Over the course of my freshman year in college, I’ve changed my mind near a billion times. The choices, possibilities, and opportunities for my young age at this university is endless. I felt overwhelmed. Most of the time, I felt scared. I always found myself thinking what would become of me in the future? The pressure from the family did not help a single bit. I felt like I needed time, space, and quietness to think and to eventually realize what I wanted to do without the cloud of everyone else’s voices in my head, but I didn’t have the time. I knew that the time to act was at that moment. I just recently found comfort in knowing I’m not alone: I’m not the only person who has these thoughts.
Looking back, I didn’t even have a motivation. I was just moving in the direction that the wind was taking me, not even sure whether to go with the wind or to fight against it. You could say I was lost.
Whenever I thought about what I was and what I could become, I always find it odd that my friends and family just assumed I wanted to be a lawyer. At first I thought the notion was because I’m enrolled in Political Science, but then I realized that people have been assuming this so called lawyer dream of mine since pretty much forever, even before I got hold of my college application forms and even got an idea of what I would put in there. Did I want to become a lawyer? Is that what brought me to Political Science?

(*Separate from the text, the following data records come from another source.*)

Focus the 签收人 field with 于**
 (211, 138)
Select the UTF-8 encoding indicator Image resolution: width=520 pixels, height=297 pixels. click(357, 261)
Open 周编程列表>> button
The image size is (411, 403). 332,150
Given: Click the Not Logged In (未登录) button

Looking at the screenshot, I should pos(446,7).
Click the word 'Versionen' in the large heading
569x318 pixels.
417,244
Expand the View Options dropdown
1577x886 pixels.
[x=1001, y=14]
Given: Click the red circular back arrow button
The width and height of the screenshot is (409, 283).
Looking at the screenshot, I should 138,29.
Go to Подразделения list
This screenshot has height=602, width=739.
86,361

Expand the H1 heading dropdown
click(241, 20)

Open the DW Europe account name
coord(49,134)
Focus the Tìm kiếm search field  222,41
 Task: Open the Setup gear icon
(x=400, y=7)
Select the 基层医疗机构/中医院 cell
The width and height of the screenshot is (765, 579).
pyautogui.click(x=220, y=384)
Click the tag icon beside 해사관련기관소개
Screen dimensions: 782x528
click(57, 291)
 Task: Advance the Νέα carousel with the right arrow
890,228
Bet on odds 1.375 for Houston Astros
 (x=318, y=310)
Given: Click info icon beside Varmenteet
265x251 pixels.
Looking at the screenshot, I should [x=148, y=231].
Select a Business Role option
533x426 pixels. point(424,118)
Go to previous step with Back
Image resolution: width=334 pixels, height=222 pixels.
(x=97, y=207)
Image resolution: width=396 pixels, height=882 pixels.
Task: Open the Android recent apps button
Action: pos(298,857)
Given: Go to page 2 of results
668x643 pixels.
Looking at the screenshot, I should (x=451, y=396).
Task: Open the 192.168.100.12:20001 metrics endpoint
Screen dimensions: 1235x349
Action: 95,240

It doesn’t help that my mind has a tendency of wanting something which is against what everyone else wants. Sometimes, I regret these wants afterwards, thinking they are just products of my rebellious tendencies. Could this get any harder?
I can’t remember what it feels like to be passionate about something. My adviser asked me what do I really want to do, and at that point i didn’t know.
Now that I’ve had time to reflect, I know that I am still open to other possibilities. I also know that a part of me (probably a very big part) always wanted to become a lawyer. I guess going to college and seeing more of the real world just scared me out of my ambitions. I used to be so filled with ambition and drive, as my grade 7 teacher had always said, but the concept of failing terrified me. What if I don’t pass this? What if this? What if that? What if bla? I guess those lingered in my mind. I started thinking of what is safe and what could assure me of this and that: things that never even entered my mind before. I guess that’s the reason I stopped dreaming.